_WHAT YOU SHOULD DO_
When you print the records below, keep every word exact and leave out the images.

_EXERCISE INPUTS_
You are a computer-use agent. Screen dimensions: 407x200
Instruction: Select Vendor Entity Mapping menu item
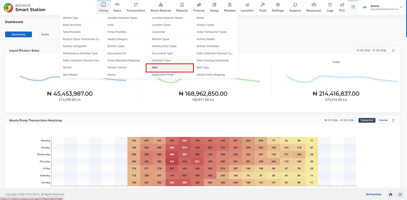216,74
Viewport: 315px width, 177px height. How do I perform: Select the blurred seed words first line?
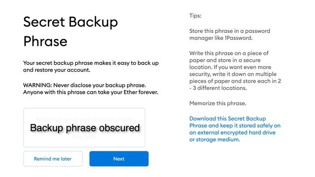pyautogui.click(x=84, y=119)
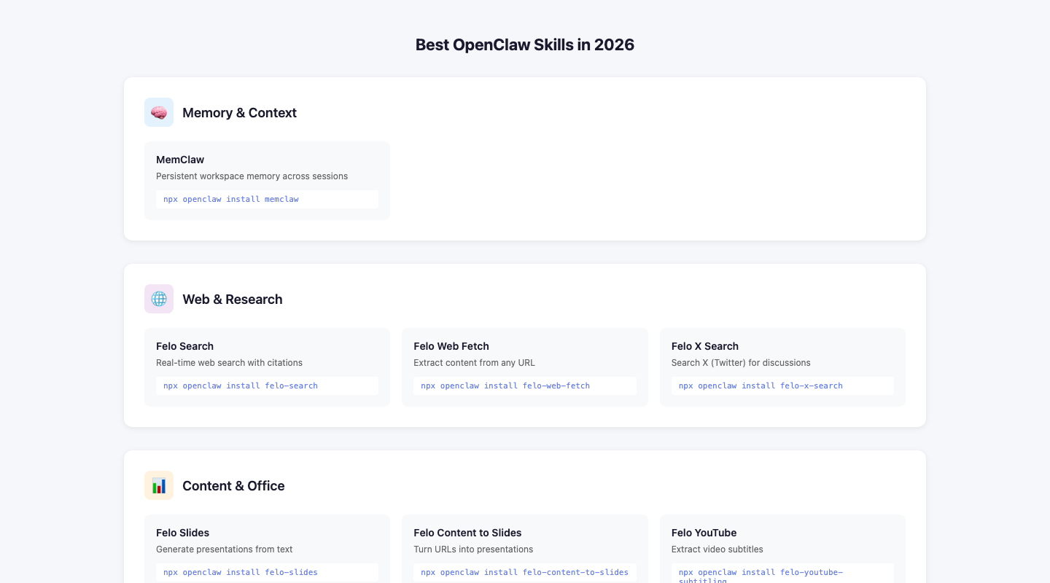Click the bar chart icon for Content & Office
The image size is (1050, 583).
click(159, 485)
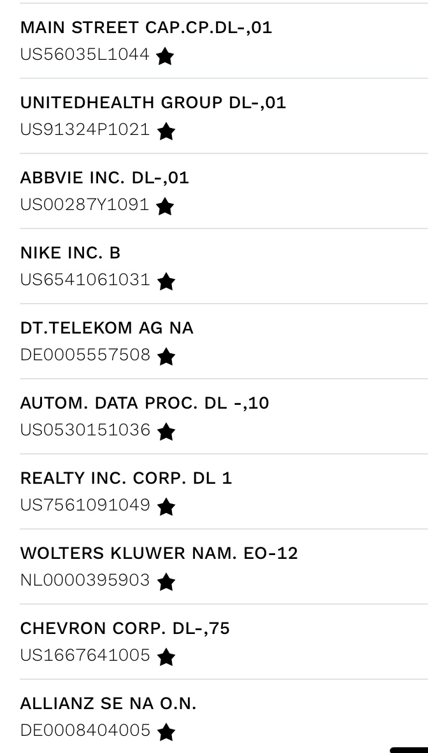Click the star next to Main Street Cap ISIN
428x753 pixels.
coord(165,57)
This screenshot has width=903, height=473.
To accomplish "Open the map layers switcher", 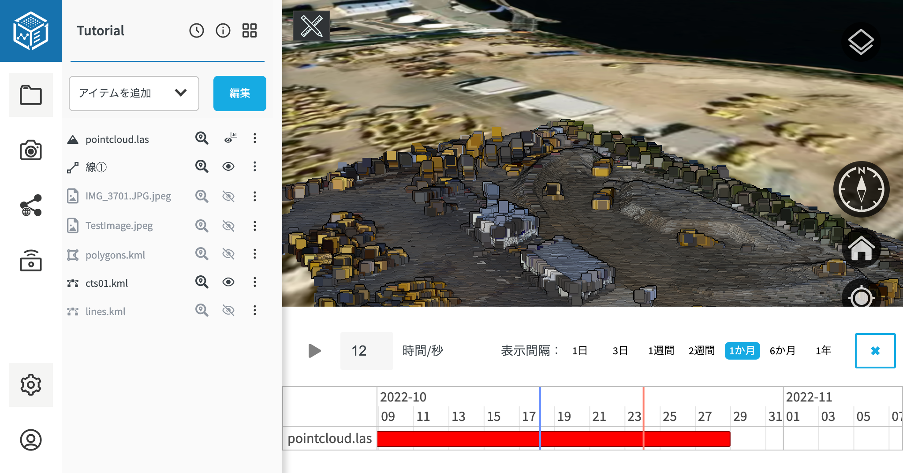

_RESPONSE TO THE TASK_
You are a computer-use agent. Screen dimensions: 407x200
Instruction: Select Vendor Entity Mapping menu item
216,74
Viewport: 315px width, 177px height. How do I perform: Select the blurred seed words first line?
pyautogui.click(x=84, y=119)
Click the bar chart icon for Content & Office
The image size is (1050, 583).
click(159, 485)
Click the star next to Main Street Cap ISIN
428x753 pixels.
coord(165,57)
This screenshot has width=903, height=473.
To accomplish "Open the map layers switcher", 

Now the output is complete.